[Exercise prompt] Reproduce each of the following entries line for line, with no changes.

----------

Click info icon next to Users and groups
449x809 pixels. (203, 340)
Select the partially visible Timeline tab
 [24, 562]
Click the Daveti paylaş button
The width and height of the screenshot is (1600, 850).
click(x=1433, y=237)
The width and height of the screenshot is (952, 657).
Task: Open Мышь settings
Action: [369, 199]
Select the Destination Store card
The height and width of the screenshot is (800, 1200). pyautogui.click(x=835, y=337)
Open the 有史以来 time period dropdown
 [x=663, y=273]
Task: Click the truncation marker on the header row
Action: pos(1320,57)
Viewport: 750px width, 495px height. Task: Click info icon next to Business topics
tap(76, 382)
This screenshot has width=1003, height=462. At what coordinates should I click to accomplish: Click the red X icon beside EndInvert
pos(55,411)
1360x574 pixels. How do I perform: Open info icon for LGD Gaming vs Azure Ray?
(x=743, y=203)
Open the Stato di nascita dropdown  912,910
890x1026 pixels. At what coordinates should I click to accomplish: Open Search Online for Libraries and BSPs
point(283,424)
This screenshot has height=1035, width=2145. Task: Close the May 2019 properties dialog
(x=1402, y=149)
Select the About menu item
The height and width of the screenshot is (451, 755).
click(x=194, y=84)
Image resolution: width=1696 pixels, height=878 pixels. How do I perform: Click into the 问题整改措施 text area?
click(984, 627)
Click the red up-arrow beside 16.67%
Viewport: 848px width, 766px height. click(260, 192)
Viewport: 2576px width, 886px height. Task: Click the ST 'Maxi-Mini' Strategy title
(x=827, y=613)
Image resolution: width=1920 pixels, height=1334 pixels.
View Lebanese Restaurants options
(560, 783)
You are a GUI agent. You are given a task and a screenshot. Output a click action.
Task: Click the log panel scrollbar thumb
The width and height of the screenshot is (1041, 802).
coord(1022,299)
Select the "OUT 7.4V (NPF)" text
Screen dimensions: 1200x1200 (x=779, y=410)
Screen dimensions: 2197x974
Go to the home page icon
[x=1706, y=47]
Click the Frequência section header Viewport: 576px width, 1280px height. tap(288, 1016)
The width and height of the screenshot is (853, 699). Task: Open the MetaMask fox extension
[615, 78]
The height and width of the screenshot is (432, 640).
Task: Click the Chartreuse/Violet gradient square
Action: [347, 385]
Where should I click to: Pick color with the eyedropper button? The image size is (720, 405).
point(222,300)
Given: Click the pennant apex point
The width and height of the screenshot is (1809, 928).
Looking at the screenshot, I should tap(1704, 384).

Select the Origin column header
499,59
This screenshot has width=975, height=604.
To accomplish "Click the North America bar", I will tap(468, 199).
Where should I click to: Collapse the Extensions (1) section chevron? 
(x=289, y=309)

----------

[Result of this exercise]
Click info icon next to Users and groups
449x809 pixels. (203, 340)
Select the partially visible Timeline tab
 [24, 562]
Click the Daveti paylaş button
The width and height of the screenshot is (1600, 850).
click(x=1433, y=237)
The width and height of the screenshot is (952, 657).
Task: Open Мышь settings
Action: [369, 199]
Select the Destination Store card
The height and width of the screenshot is (800, 1200). pyautogui.click(x=835, y=337)
Open the 有史以来 time period dropdown
 [x=663, y=273]
Task: Click the truncation marker on the header row
Action: pos(1320,57)
Viewport: 750px width, 495px height. Task: Click info icon next to Business topics
tap(76, 382)
This screenshot has width=1003, height=462. At what coordinates should I click to accomplish: Click the red X icon beside EndInvert
pos(55,411)
1360x574 pixels. How do I perform: Open info icon for LGD Gaming vs Azure Ray?
(x=743, y=203)
Open the Stato di nascita dropdown  912,910
890x1026 pixels. At what coordinates should I click to accomplish: Open Search Online for Libraries and BSPs
point(283,424)
This screenshot has height=1035, width=2145. Task: Close the May 2019 properties dialog
(x=1402, y=149)
Select the About menu item
The height and width of the screenshot is (451, 755).
click(x=194, y=84)
Image resolution: width=1696 pixels, height=878 pixels. How do I perform: Click into the 问题整改措施 text area?
click(984, 627)
Click the red up-arrow beside 16.67%
Viewport: 848px width, 766px height. click(260, 192)
Viewport: 2576px width, 886px height. Task: Click the ST 'Maxi-Mini' Strategy title
(x=827, y=613)
Image resolution: width=1920 pixels, height=1334 pixels.
View Lebanese Restaurants options
(560, 783)
You are a GUI agent. You are given a task and a screenshot. Output a click action.
Task: Click the log panel scrollbar thumb
The width and height of the screenshot is (1041, 802).
coord(1022,299)
Select the "OUT 7.4V (NPF)" text
Screen dimensions: 1200x1200 (x=779, y=410)
Screen dimensions: 2197x974
Go to the home page icon
[x=1706, y=47]
Click the Frequência section header Viewport: 576px width, 1280px height. tap(288, 1016)
The width and height of the screenshot is (853, 699). Task: Open the MetaMask fox extension
[615, 78]
The height and width of the screenshot is (432, 640).
Task: Click the Chartreuse/Violet gradient square
Action: [347, 385]
Where should I click to: Pick color with the eyedropper button? The image size is (720, 405).
point(222,300)
Given: Click the pennant apex point
The width and height of the screenshot is (1809, 928).
Looking at the screenshot, I should tap(1704, 384).

Select the Origin column header
499,59
This screenshot has width=975, height=604.
To accomplish "Click the North America bar", I will tap(468, 199).
Where should I click to: Collapse the Extensions (1) section chevron? 
(x=289, y=309)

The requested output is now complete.